I’m stoked about US autos move to green, high mileage, next generation propulsion. Theres now way we can double the amount of vehicles on the road in global auto’s market, unless we really emphasize doubling our mileage, and thus, cut our emissions in half.
Cars right around the corner like the Chevy Volt and Nissan Leaf
can even triple miles per gallon, and produce no more emissions than the minute proportion of electricity production plant emissions that they charge on. Thats a fraction of emissions, and the new electrics are going to propel global auto into a new generation no less significant or paradigm shifting than the conversion from horse and buggy to internal combustion.

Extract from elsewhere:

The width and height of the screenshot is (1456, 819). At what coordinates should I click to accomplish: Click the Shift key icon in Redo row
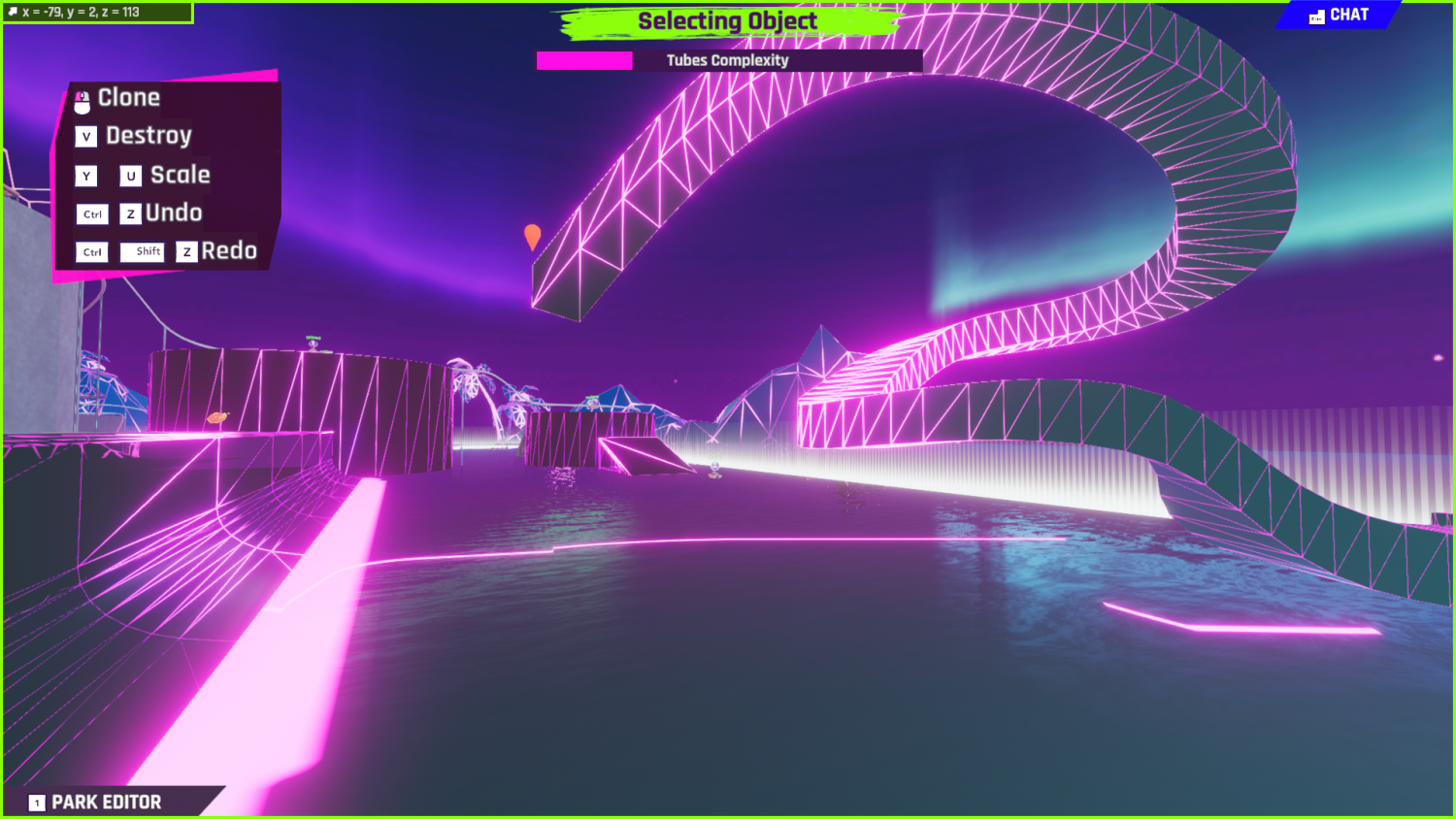tap(143, 251)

An all electric recently completed a journeyfrom the arctic circle to the southern tip of South America, via the Pan American highway.
People are passionate about their rides, and through the new green, sustainable global auto business model, new genrations of people around the world, in developing and fast growing countries will be able to experience the thrill of driving.
The automobile is, afterall, the world´s most advanced tool, and personal capital good. The personal computer can do things nothing else can, but it cannot physically transport you.
Anyway, Ford´s onboard computer systems not just in the Navigator, but also featured on the 2009 Edge et al, are pure dynamite.
The Chevy Cruze is offering 40 plus miles to the gallon with over ten airbags, on a state of the art small car chassis. The 2010 Ford Focus Hybrid offers 41 mpg on a rally car chassis. These vehicles are on the road. When Chrysler/Fiat deliver their next generation small cars, think Fiat 500c, US Auto will have a solid position in the small car, high mpg market that both competes with Asian Auto and Euro Auto, but possesses it’s own personality and unique value.
The only way it would have been possible is through the move to green high mpg socially conscious design streams.